Campeche

The fortified city

Occupying the western third of the Yucatán Peninsula, the State of Campeche (pronounced kahm-PEH-chay) spans 56,800 sq. kms and like its neighboring states of Yucatan and Quintana Roo it is almost entirely flat. About 40% of the state is covered with jungle, and Mexico’s largest biosphere reserve (Calakmul) spreads along the state’s remote eastern border. With fairly typical Gulf of Mexico beaches, Campeche attracts visitors looking to escape the resort crowds.

Campeche State lures visitors with its charming colonial port, several massive Mayan ceremonial centers, and wild jungle reserves. The state has a small population.

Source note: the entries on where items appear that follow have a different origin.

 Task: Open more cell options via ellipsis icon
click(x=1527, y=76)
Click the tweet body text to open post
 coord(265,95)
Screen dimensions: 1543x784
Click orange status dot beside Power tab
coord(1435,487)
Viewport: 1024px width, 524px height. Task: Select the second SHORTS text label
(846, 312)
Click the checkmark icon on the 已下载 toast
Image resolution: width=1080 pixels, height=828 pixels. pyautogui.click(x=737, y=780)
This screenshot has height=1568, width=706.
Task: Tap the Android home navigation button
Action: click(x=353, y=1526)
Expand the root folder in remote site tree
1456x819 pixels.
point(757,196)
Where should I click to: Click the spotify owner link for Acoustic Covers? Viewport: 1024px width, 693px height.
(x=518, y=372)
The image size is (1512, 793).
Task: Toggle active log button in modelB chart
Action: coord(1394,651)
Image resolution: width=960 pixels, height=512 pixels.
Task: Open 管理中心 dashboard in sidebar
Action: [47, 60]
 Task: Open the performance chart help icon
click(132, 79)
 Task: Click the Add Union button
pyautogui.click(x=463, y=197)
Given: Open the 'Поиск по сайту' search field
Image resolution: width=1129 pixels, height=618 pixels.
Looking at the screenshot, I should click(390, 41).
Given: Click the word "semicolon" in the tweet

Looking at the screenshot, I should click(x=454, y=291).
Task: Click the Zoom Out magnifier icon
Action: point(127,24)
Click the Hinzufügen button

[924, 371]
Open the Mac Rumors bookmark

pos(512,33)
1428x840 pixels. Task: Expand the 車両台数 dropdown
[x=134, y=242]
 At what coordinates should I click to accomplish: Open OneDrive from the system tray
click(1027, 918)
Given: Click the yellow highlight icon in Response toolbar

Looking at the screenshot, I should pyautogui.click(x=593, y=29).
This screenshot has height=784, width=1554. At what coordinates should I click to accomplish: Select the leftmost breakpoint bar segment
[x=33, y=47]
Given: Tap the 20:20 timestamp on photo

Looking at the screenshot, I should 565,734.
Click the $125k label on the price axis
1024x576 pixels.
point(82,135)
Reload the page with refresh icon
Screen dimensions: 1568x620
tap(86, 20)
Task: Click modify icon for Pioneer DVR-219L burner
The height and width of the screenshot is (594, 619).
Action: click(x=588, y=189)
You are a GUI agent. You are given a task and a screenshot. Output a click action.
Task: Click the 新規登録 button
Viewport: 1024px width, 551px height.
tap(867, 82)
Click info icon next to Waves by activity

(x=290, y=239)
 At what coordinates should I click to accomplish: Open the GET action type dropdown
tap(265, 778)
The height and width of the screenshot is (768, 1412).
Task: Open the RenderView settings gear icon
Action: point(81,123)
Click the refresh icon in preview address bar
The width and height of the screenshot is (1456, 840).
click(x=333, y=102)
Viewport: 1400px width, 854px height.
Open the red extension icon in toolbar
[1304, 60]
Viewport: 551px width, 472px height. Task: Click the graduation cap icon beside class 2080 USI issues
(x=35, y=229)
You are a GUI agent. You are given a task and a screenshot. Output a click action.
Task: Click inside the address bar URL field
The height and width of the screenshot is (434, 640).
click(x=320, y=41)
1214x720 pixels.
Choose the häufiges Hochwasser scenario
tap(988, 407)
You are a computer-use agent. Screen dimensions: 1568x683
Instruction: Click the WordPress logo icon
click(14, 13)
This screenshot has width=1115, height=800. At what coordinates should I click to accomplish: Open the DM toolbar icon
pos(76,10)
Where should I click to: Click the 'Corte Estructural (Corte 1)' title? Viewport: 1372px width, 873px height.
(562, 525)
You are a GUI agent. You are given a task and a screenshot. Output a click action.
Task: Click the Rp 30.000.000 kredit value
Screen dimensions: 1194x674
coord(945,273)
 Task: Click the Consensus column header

Its fascinating cultural and ecological attractions are an ideal option for vacationers wanting a “back roads” Mexico experience that still includes some remarkable attractions.

The State’s Capital is the coastal colonial town of Campeche. A mere 2-1/2 hour drive to the south of Mérida, Campeche is a captivating port filled with naval history, Baroque Spanish architecture, and aging beauty. It was declared a UNESCO World Heritage site in 1999, an event that has spurred restoration of the city’s splendid architectural treasures. Specifically, UNESCO cited Campeche City as “a model of the city planning of a baroque colonial city. More that 1,000 buildings of historical value have survived as witness of how space and time were superimposed in the various important historical states in Mexico since the 16th century.